Aim of the exercise » Only an exact repetition of the entries will do.

(Saved entries)
===============
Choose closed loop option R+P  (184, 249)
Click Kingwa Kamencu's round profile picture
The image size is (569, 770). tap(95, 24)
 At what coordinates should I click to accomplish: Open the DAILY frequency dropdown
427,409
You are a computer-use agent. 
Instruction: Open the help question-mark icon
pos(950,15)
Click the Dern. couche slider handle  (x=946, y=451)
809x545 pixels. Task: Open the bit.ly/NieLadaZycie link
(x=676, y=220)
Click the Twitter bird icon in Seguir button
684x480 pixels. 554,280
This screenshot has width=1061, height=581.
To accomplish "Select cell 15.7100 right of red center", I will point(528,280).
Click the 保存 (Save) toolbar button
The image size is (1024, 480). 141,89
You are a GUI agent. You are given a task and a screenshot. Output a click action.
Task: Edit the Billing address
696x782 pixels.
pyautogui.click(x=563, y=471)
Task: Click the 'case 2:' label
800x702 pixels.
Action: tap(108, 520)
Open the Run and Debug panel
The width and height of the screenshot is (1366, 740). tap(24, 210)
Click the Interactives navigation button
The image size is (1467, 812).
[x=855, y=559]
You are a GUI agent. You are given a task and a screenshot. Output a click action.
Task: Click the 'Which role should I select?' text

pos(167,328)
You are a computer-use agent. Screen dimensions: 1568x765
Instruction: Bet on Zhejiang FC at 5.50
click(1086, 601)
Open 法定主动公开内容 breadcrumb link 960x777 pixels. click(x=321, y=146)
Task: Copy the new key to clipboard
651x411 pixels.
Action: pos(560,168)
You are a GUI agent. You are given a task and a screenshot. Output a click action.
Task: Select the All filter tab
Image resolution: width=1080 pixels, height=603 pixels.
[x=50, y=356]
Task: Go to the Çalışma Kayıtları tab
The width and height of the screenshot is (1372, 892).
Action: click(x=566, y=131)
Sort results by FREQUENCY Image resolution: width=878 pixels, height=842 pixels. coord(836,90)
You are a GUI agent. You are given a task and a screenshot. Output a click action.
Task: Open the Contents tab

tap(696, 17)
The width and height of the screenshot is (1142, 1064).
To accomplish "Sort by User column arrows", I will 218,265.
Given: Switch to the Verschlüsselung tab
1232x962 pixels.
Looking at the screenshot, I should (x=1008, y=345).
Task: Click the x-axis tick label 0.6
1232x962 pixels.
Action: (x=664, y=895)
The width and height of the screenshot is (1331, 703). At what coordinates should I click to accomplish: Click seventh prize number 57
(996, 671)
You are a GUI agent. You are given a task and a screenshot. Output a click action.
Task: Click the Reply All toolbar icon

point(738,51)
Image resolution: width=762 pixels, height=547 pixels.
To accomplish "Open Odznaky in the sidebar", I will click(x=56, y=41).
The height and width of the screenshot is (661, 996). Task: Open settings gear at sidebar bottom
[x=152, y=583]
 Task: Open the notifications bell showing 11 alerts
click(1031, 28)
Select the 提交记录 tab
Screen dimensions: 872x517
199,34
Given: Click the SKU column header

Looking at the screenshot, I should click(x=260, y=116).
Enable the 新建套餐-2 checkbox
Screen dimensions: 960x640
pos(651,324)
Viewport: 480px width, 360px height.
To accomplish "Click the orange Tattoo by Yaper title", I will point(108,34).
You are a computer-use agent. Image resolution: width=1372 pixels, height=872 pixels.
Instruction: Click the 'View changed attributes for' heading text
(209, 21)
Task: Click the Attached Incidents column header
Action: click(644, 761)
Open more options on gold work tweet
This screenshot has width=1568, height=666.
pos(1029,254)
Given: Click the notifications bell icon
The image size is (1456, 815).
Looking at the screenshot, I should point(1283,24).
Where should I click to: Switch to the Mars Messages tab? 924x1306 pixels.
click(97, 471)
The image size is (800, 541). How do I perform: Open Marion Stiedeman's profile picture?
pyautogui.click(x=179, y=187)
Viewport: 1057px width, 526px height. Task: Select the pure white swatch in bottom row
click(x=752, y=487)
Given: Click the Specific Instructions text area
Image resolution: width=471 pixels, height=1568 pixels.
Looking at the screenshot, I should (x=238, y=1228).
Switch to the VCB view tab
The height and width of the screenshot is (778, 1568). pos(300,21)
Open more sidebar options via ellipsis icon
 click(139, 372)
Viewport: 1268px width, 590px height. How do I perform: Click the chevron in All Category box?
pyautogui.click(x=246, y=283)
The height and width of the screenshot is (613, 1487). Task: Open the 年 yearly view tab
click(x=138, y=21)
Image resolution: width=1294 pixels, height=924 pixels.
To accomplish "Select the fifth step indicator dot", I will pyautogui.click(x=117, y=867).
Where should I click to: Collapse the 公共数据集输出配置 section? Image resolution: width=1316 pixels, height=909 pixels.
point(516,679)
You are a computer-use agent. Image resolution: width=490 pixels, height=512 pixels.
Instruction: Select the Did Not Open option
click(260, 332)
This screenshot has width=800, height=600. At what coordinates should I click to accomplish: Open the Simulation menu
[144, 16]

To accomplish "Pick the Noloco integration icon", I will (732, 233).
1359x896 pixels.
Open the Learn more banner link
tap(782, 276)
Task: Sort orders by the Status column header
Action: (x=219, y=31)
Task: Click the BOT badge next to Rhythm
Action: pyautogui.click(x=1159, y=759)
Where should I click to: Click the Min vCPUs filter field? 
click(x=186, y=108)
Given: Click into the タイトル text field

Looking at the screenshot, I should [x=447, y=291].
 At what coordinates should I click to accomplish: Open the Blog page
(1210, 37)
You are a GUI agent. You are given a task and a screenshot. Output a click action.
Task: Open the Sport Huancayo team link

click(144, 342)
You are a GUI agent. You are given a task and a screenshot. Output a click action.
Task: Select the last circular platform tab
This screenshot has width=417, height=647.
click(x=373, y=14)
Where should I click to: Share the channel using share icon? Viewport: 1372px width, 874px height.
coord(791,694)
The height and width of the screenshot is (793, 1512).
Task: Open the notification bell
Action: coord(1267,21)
===============
Response to the exercise »
Choose closed loop option R+P  (184, 249)
Click Kingwa Kamencu's round profile picture
The image size is (569, 770). tap(95, 24)
 At what coordinates should I click to accomplish: Open the DAILY frequency dropdown
427,409
You are a computer-use agent. 
Instruction: Open the help question-mark icon
pos(950,15)
Click the Dern. couche slider handle  (x=946, y=451)
809x545 pixels. Task: Open the bit.ly/NieLadaZycie link
(x=676, y=220)
Click the Twitter bird icon in Seguir button
684x480 pixels. 554,280
This screenshot has width=1061, height=581.
To accomplish "Select cell 15.7100 right of red center", I will point(528,280).
Click the 保存 (Save) toolbar button
The image size is (1024, 480). 141,89
You are a GUI agent. You are given a task and a screenshot. Output a click action.
Task: Edit the Billing address
696x782 pixels.
pyautogui.click(x=563, y=471)
Task: Click the 'case 2:' label
800x702 pixels.
Action: tap(108, 520)
Open the Run and Debug panel
The width and height of the screenshot is (1366, 740). tap(24, 210)
Click the Interactives navigation button
The image size is (1467, 812).
[x=855, y=559]
You are a GUI agent. You are given a task and a screenshot. Output a click action.
Task: Click the 'Which role should I select?' text

pos(167,328)
You are a computer-use agent. Screen dimensions: 1568x765
Instruction: Bet on Zhejiang FC at 5.50
click(1086, 601)
Open 法定主动公开内容 breadcrumb link 960x777 pixels. click(x=321, y=146)
Task: Copy the new key to clipboard
651x411 pixels.
Action: pos(560,168)
You are a GUI agent. You are given a task and a screenshot. Output a click action.
Task: Select the All filter tab
Image resolution: width=1080 pixels, height=603 pixels.
[x=50, y=356]
Task: Go to the Çalışma Kayıtları tab
The width and height of the screenshot is (1372, 892).
Action: click(x=566, y=131)
Sort results by FREQUENCY Image resolution: width=878 pixels, height=842 pixels. coord(836,90)
You are a GUI agent. You are given a task and a screenshot. Output a click action.
Task: Open the Contents tab

tap(696, 17)
The width and height of the screenshot is (1142, 1064).
To accomplish "Sort by User column arrows", I will 218,265.
Given: Switch to the Verschlüsselung tab
1232x962 pixels.
Looking at the screenshot, I should (x=1008, y=345).
Task: Click the x-axis tick label 0.6
1232x962 pixels.
Action: (x=664, y=895)
The width and height of the screenshot is (1331, 703). At what coordinates should I click to accomplish: Click seventh prize number 57
(996, 671)
You are a GUI agent. You are given a task and a screenshot. Output a click action.
Task: Click the Reply All toolbar icon

point(738,51)
Image resolution: width=762 pixels, height=547 pixels.
To accomplish "Open Odznaky in the sidebar", I will click(x=56, y=41).
The height and width of the screenshot is (661, 996). Task: Open settings gear at sidebar bottom
[x=152, y=583]
 Task: Open the notifications bell showing 11 alerts
click(1031, 28)
Select the 提交记录 tab
Screen dimensions: 872x517
199,34
Given: Click the SKU column header

Looking at the screenshot, I should click(x=260, y=116).
Enable the 新建套餐-2 checkbox
Screen dimensions: 960x640
pos(651,324)
Viewport: 480px width, 360px height.
To accomplish "Click the orange Tattoo by Yaper title", I will point(108,34).
You are a computer-use agent. Image resolution: width=1372 pixels, height=872 pixels.
Instruction: Click the 'View changed attributes for' heading text
(209, 21)
Task: Click the Attached Incidents column header
Action: click(644, 761)
Open more options on gold work tweet
This screenshot has width=1568, height=666.
pos(1029,254)
Given: Click the notifications bell icon
The image size is (1456, 815).
Looking at the screenshot, I should point(1283,24).
Where should I click to: Switch to the Mars Messages tab? 924x1306 pixels.
click(97, 471)
The image size is (800, 541). How do I perform: Open Marion Stiedeman's profile picture?
pyautogui.click(x=179, y=187)
Viewport: 1057px width, 526px height. Task: Select the pure white swatch in bottom row
click(x=752, y=487)
Given: Click the Specific Instructions text area
Image resolution: width=471 pixels, height=1568 pixels.
Looking at the screenshot, I should (x=238, y=1228).
Switch to the VCB view tab
The height and width of the screenshot is (778, 1568). pos(300,21)
Open more sidebar options via ellipsis icon
 click(139, 372)
Viewport: 1268px width, 590px height. How do I perform: Click the chevron in All Category box?
pyautogui.click(x=246, y=283)
The height and width of the screenshot is (613, 1487). Task: Open the 年 yearly view tab
click(x=138, y=21)
Image resolution: width=1294 pixels, height=924 pixels.
To accomplish "Select the fifth step indicator dot", I will pyautogui.click(x=117, y=867).
Where should I click to: Collapse the 公共数据集输出配置 section? Image resolution: width=1316 pixels, height=909 pixels.
point(516,679)
You are a computer-use agent. Image resolution: width=490 pixels, height=512 pixels.
Instruction: Select the Did Not Open option
click(260, 332)
This screenshot has width=800, height=600. At what coordinates should I click to accomplish: Open the Simulation menu
[144, 16]

To accomplish "Pick the Noloco integration icon", I will (732, 233).
1359x896 pixels.
Open the Learn more banner link
tap(782, 276)
Task: Sort orders by the Status column header
Action: (x=219, y=31)
Task: Click the BOT badge next to Rhythm
Action: pyautogui.click(x=1159, y=759)
Where should I click to: Click the Min vCPUs filter field? 
click(x=186, y=108)
Given: Click into the タイトル text field

Looking at the screenshot, I should [x=447, y=291].
 At what coordinates should I click to accomplish: Open the Blog page
(1210, 37)
You are a GUI agent. You are given a task and a screenshot. Output a click action.
Task: Open the Sport Huancayo team link

click(144, 342)
You are a GUI agent. You are given a task and a screenshot. Output a click action.
Task: Select the last circular platform tab
This screenshot has width=417, height=647.
click(x=373, y=14)
Where should I click to: Share the channel using share icon? Viewport: 1372px width, 874px height.
coord(791,694)
The height and width of the screenshot is (793, 1512).
Task: Open the notification bell
Action: coord(1267,21)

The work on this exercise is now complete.